Some time had passed, before Alistair gently woke her up. By the quality of the light it was early afternoon. Whether due to her exhaustion or the soothing rock of the boat, she had suffered no dreams as she slept, good or ill.

"Are you hungry? There's some cold chicken. I couldn't remember the last time you'd had something. Of course, I couldn't remember the last time I had either."

Sitting up, Nike tugged her fingers through her hair and wished that she'd at least had a comb. Alistair sat down beside her and offered her the chicken, wrapped in a large grape leaf. She was starving, but ate with her usual decorum.
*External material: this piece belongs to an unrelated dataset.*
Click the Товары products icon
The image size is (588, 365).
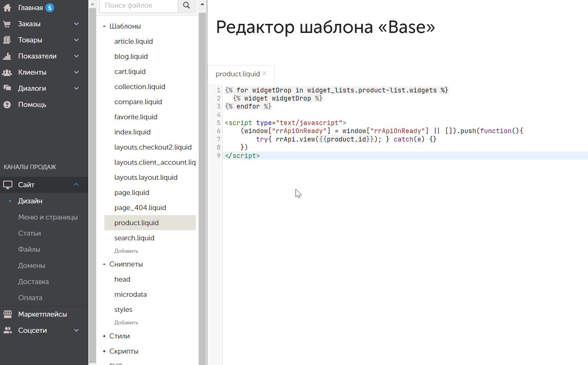7,40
Above them, the sky was spotted with herds of clouds as white and plush as any pampered sheep. The breeze was cool. Her eyes travelled up and saw Morrigan was still dozing in her perch atop the mast. Seeing her gaze, Alistair nodded.

"I tried to get her to come down and eat but she only gave me a look. You know the one. Or, not. She does seem to reserve it only for me."

Nike smiled a little at him. "She doesn't. She doles it out liberally. Don't worry about it."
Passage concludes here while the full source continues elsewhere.